Analizzando le strategie sin qui elencate, ne deriva che le difficoltà poste dal
testo giuridico inglese nella traduzione sono perlopiù di ordine lessicale e
connesse alla natura non universale del referente.
Tuttavia,
l’equivalenza traduttiva non è, in linea generale, un concetto assoluto e
statico, ma assume i contorni di un’entità relativa e dinamica. Si può ricercare
un’equivalenza a diversi livelli della lingua: semantico, morfo-sintattico,
pragmatico, a seconda della tipologia testuale in fase di traduzione. In questo
senso, l’analisi linguistica preliminare, volta a definire la categoria cui
afferisce il testo originale, ha dirette ripercussioni sul livello di
equivalenza da ricercare in traduzione: considerando il contributo di Luca
Serianni, il quale evidenzia che il genere testuale dell’arringa giudiziaria
rispecchia un approccio linguistico differente da quello estremamente razionale
sotteso da un articolo di legge [10], inquadrando così l’arringa
come un testo essenzialmente finalizzato alla persuasione dei destinatari, che
si avvale di strumenti retorici volti a captare l’attenzione e, in ultima
analisi, il convincimento dell’uditorio, possiamo concludere che il traduttore
dovrà ricercare un’equivalenza al livello pragmatico della lingua, perseguendo
in questo caso l’obiettivo di trasporre lo spirito e l’eloquenza del testo
originale, e focalizzandosi, in particolare, sulla funzione conativa del
messaggio.

• **Dati forniti**
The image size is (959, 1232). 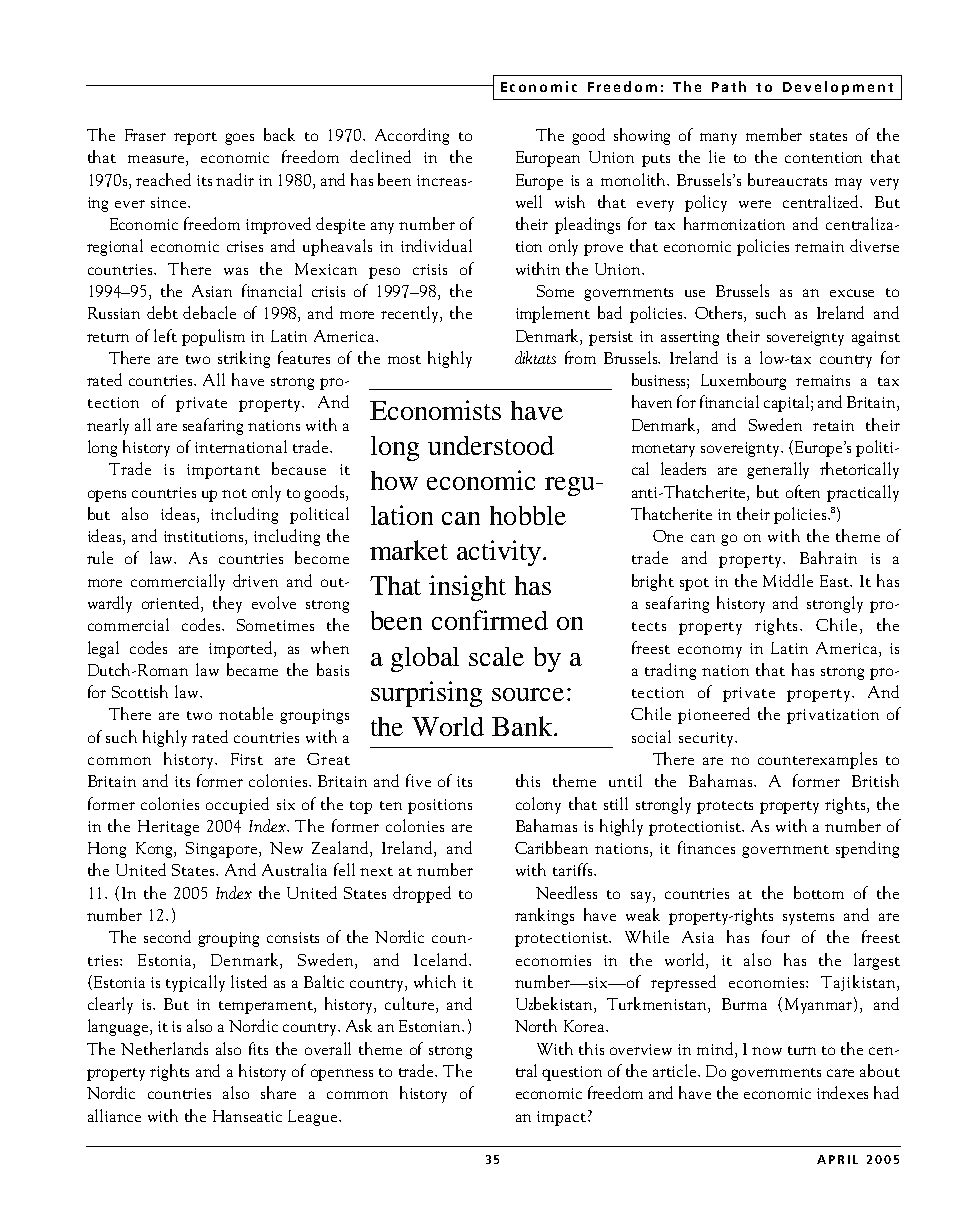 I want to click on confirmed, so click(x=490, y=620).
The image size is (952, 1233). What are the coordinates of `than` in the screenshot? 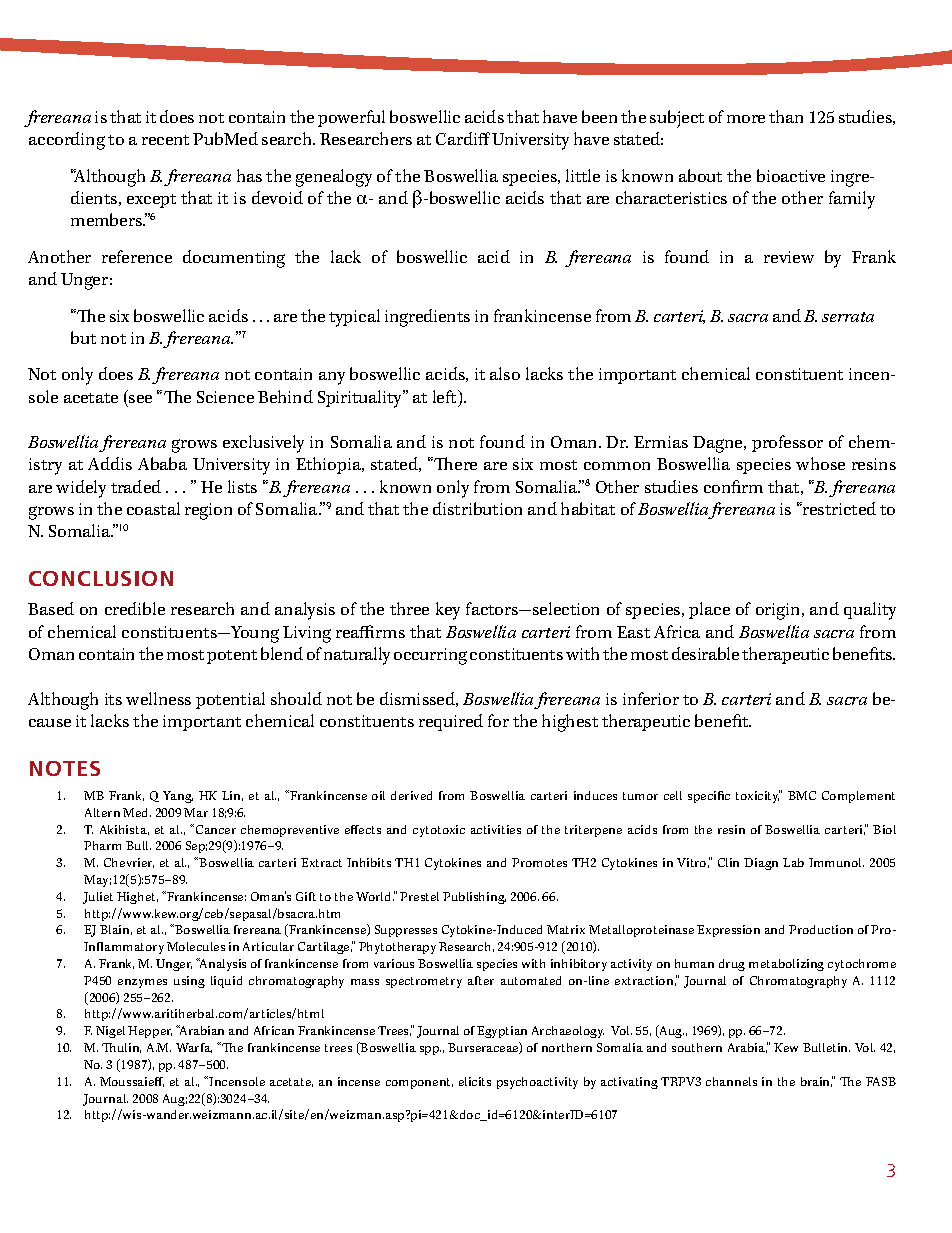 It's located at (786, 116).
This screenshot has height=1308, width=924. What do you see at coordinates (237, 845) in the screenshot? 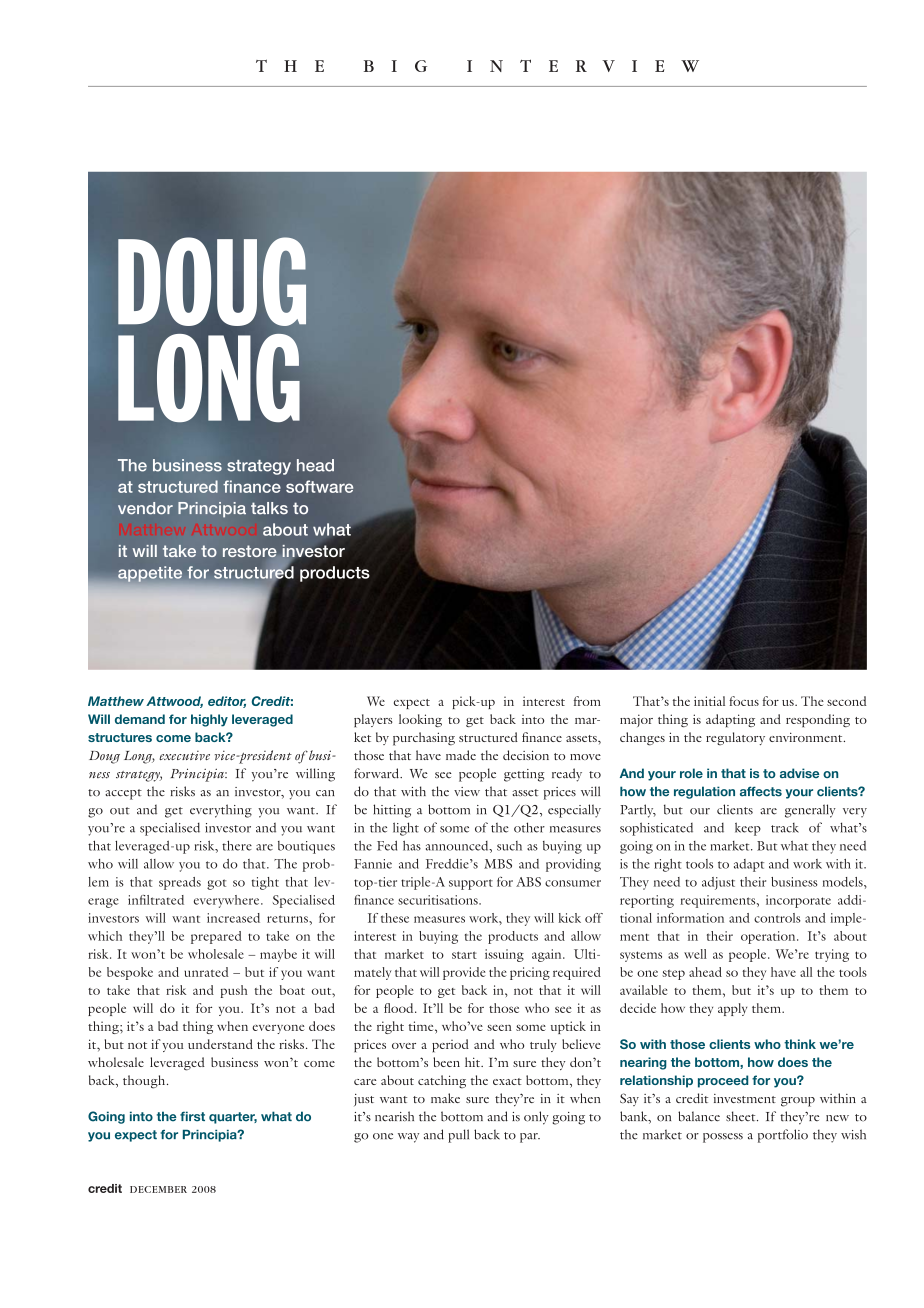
* * *
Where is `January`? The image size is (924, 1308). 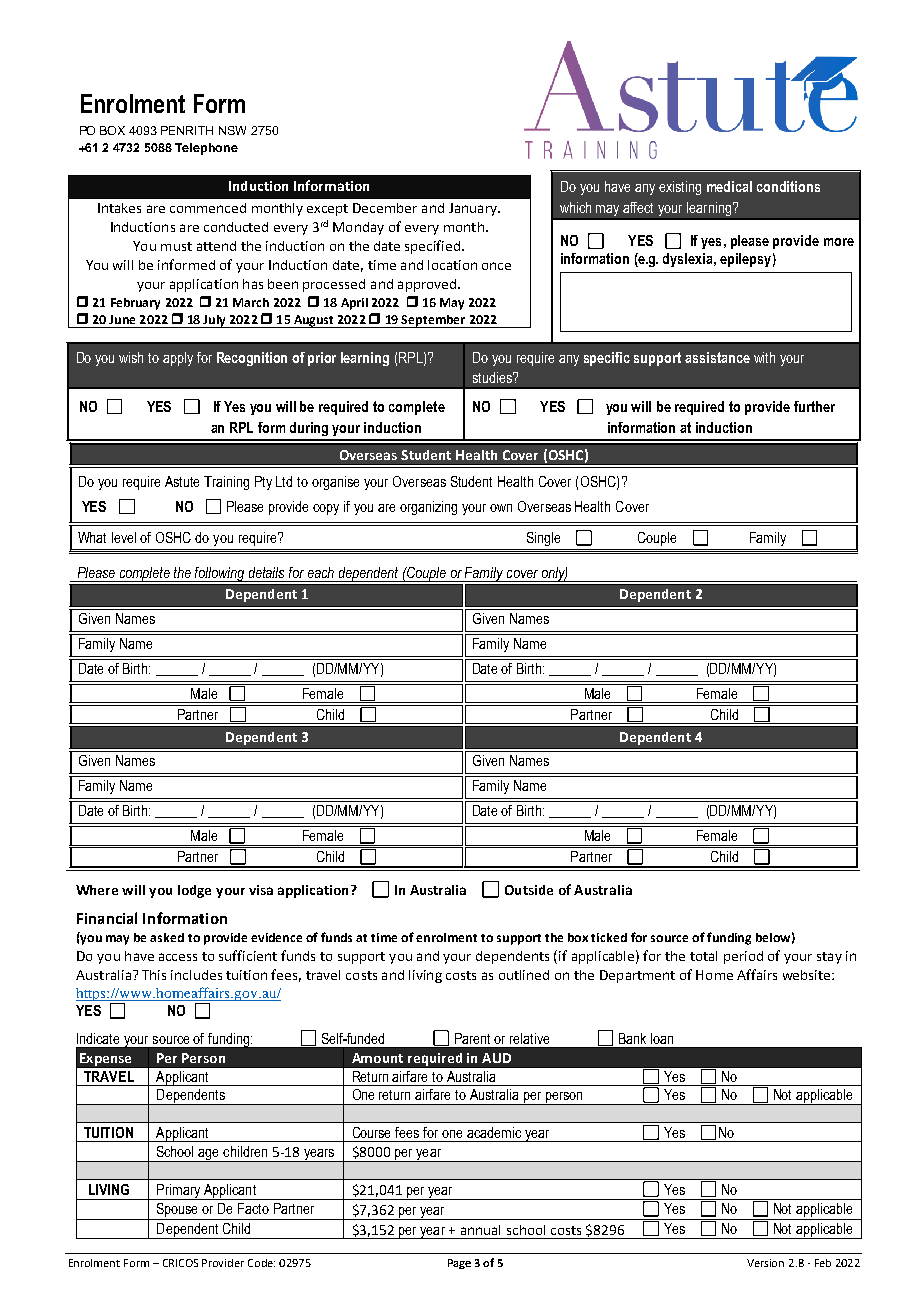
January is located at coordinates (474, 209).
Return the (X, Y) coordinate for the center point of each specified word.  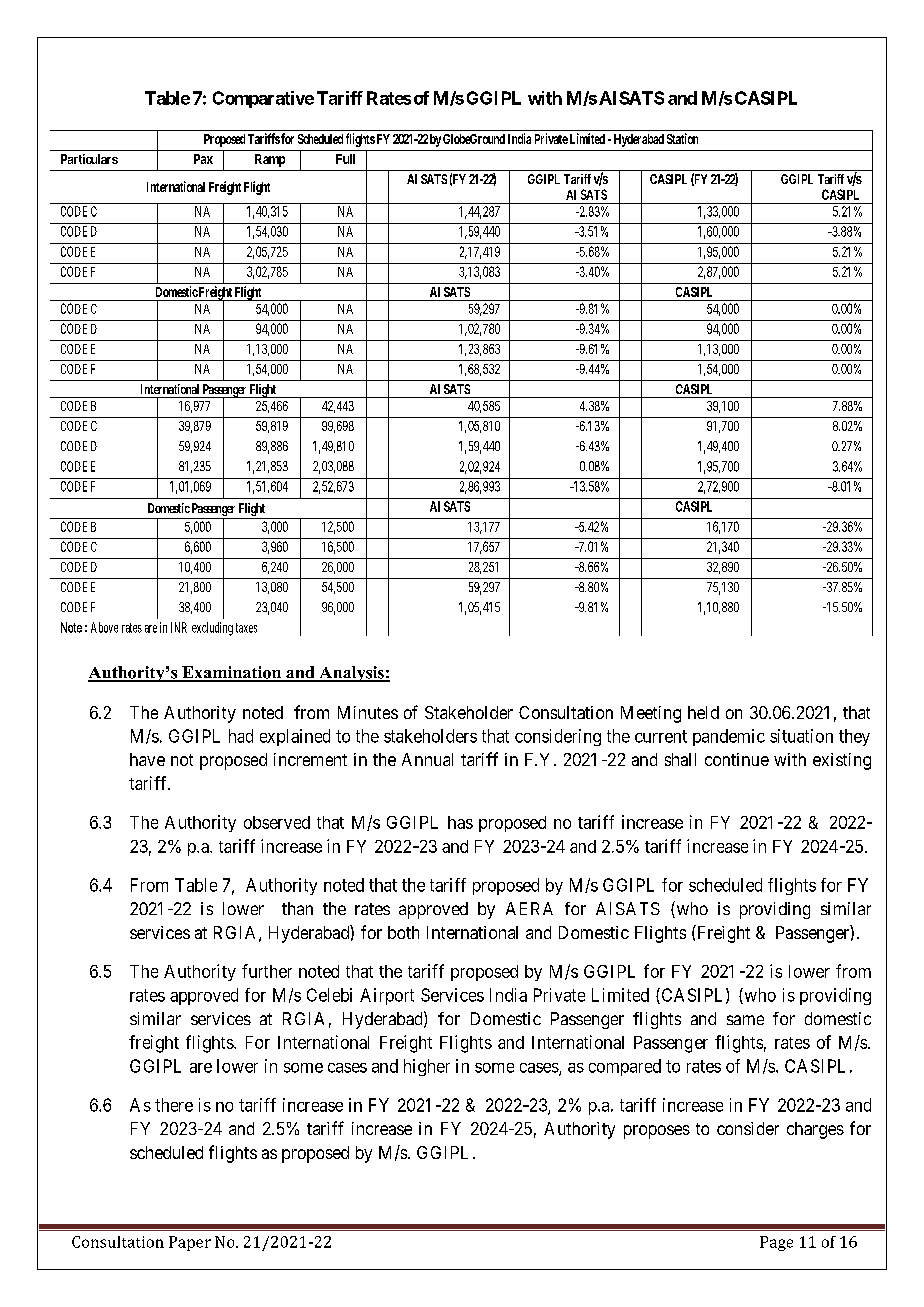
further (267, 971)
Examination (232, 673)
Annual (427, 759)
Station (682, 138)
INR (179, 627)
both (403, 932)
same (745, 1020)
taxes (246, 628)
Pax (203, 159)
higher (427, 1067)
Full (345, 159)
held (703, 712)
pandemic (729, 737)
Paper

• **Cosa fare**
**a.** Ricopia dal testo fornito il passo che va da "Analizzando le strategie" fino a "universale del referente." incluso.
**b.** Traduci in inglese, per favore, questa frase del testo fornito: "Si può ricercare un’equivalenza a diversi livelli della lingua: semantico, morfo-sintattico, pragmatico, a seconda della tipologia testuale in fase di traduzione."
**c.** Rispondi a queste domande sul testo fornito:
(i) Di che ordine sono perlopiù le difficoltà poste dal testo giuridico inglese nella traduzione?
(ii) Chi viene citato a proposito del genere testuale dell'arringa giudiziaria?
(iii) Su quale funzione del messaggio dovrà focalizzarsi in particolare il traduttore?

• **Risposte all'esercizio**
**a.**
Analizzando le strategie sin qui elencate, ne deriva che le difficoltà poste dal
testo giuridico inglese nella traduzione sono perlopiù di ordine lessicale e
connesse alla natura non universale del referente.

**b.** Equivalence can be sought at different levels of language: semantic, morpho-syntactic, pragmatic, depending on the type of text being translated.

**c.**
(i) Di ordine lessicale, connesse alla natura non universale del referente.
(ii) Luca Serianni.
(iii) Sulla funzione conativa.